Copy all of the material below word for word, leaving out the pictures.

== Supplied information ==

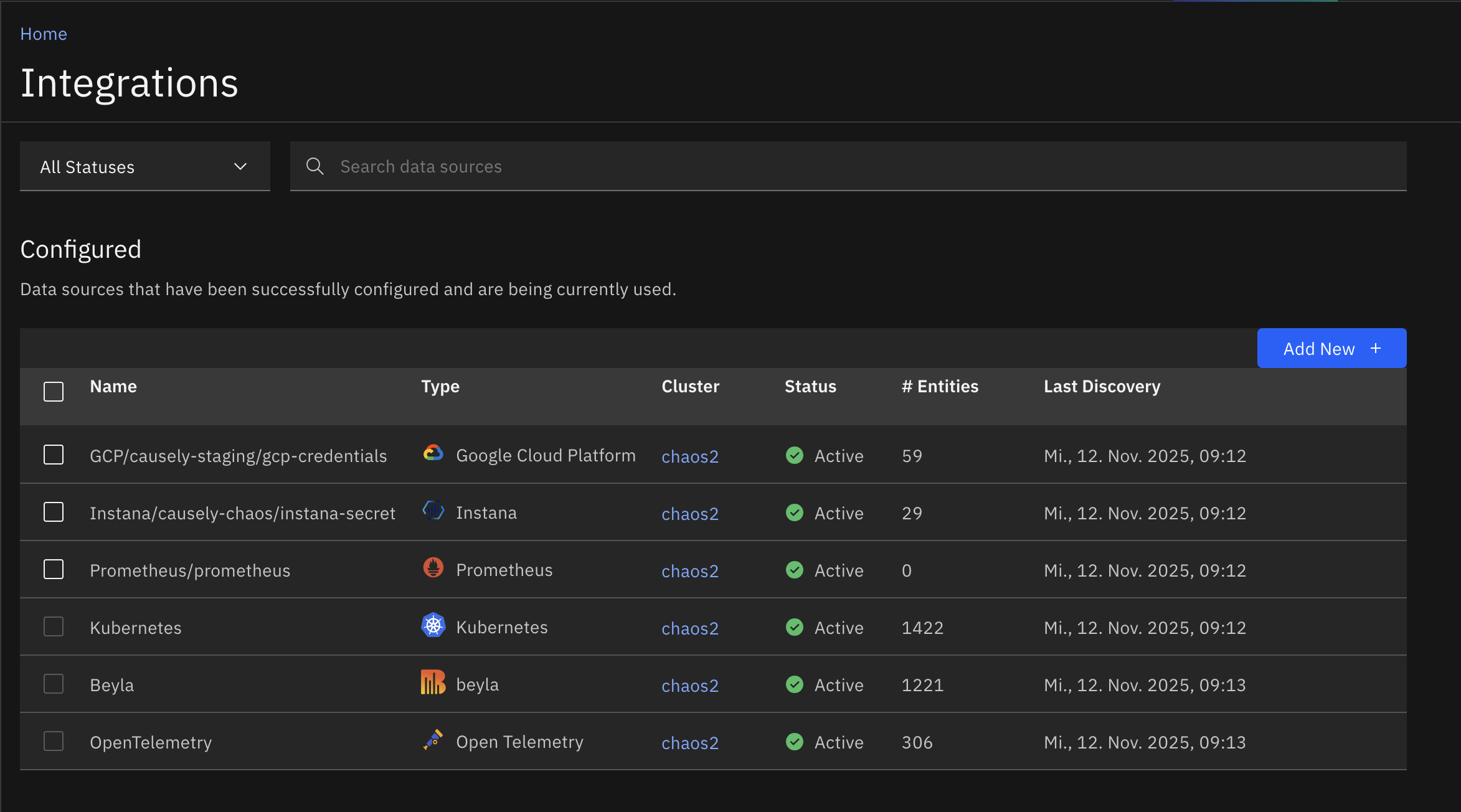Click the search magnifier icon
Screen dimensions: 1461x812
[315, 166]
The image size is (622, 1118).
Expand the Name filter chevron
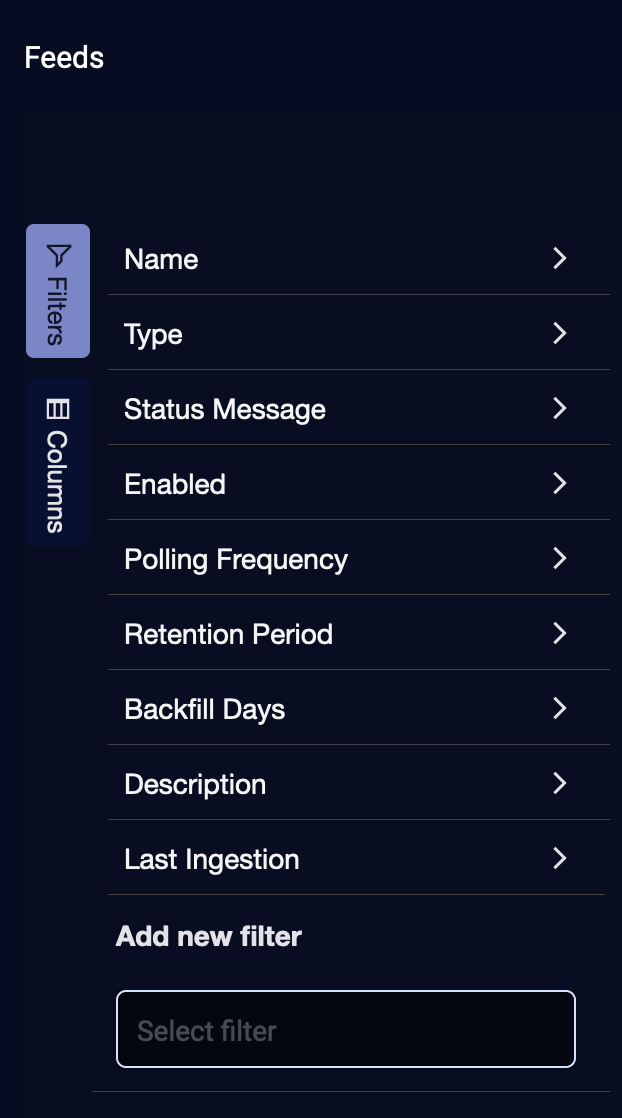pos(559,259)
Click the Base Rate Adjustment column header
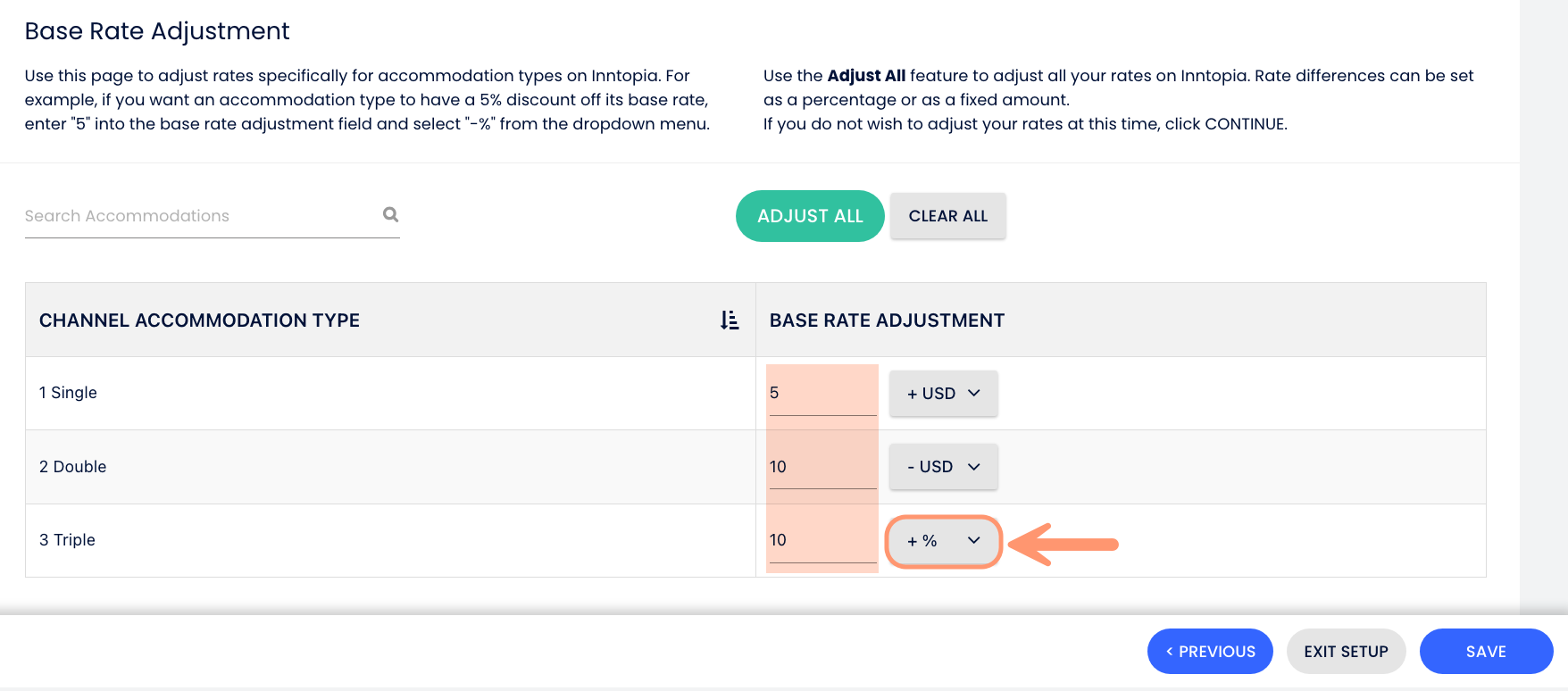The image size is (1568, 691). click(887, 321)
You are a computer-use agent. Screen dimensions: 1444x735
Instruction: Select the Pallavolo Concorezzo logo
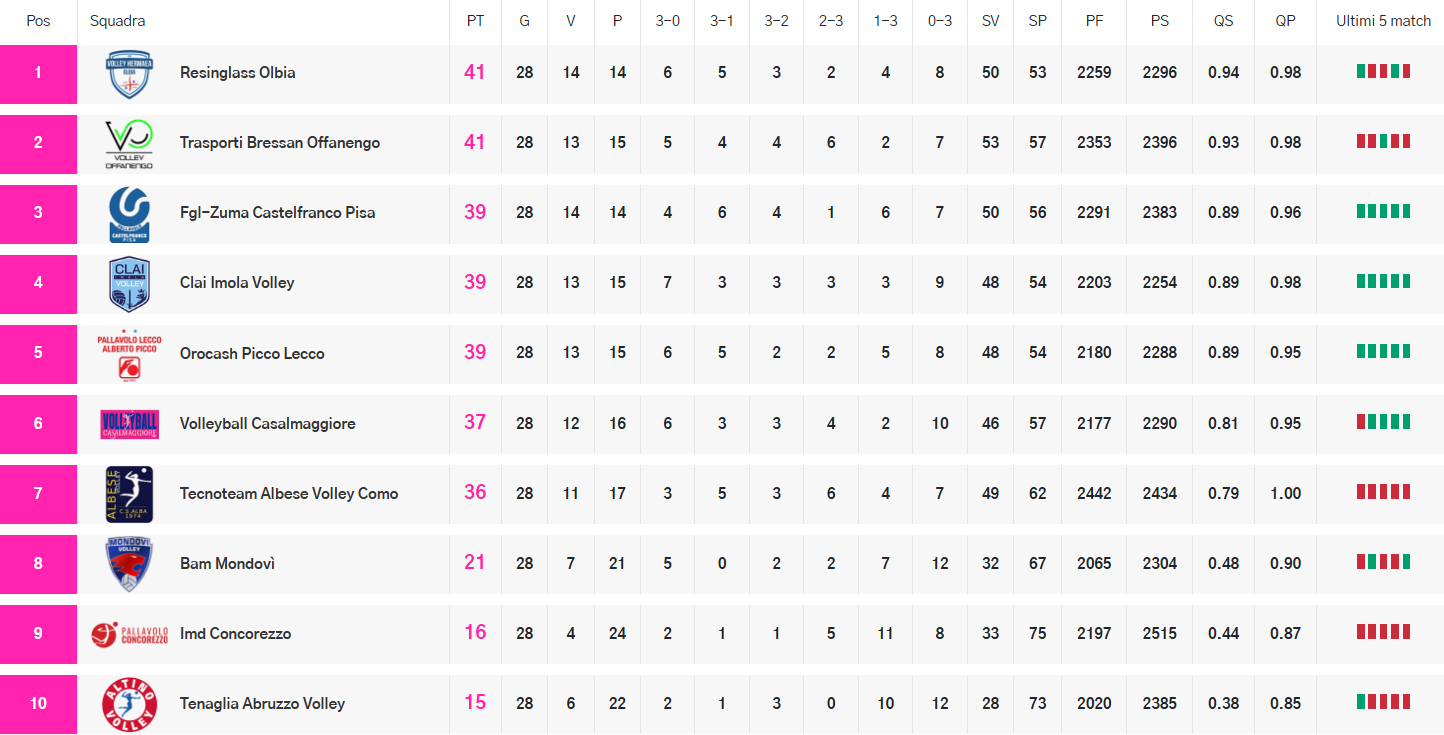(x=129, y=634)
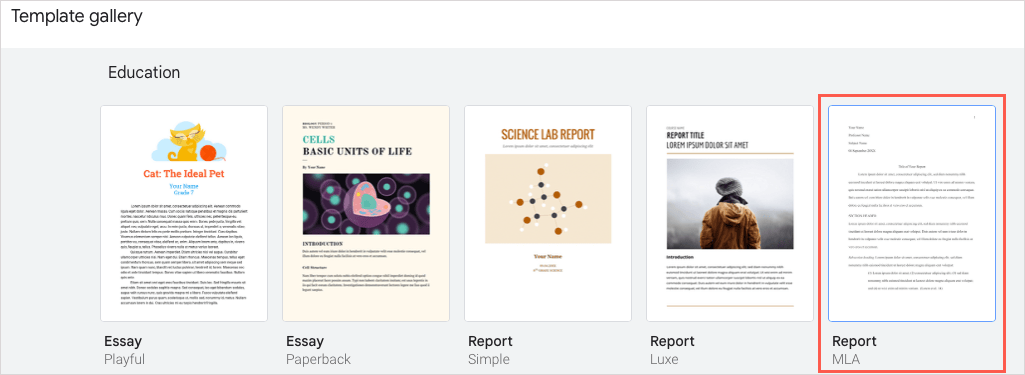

===

■ Completed task:
Click the search magnifier icon
Screen dimensions: 1461x812
[315, 166]
The image size is (622, 1118).
Expand the Name filter chevron
pos(559,259)
Click the Base Rate Adjustment column header
The image size is (1568, 691). click(887, 321)
You are a computer-use agent. Screen dimensions: 1444x735
Instruction: Select the Pallavolo Concorezzo logo
(x=129, y=634)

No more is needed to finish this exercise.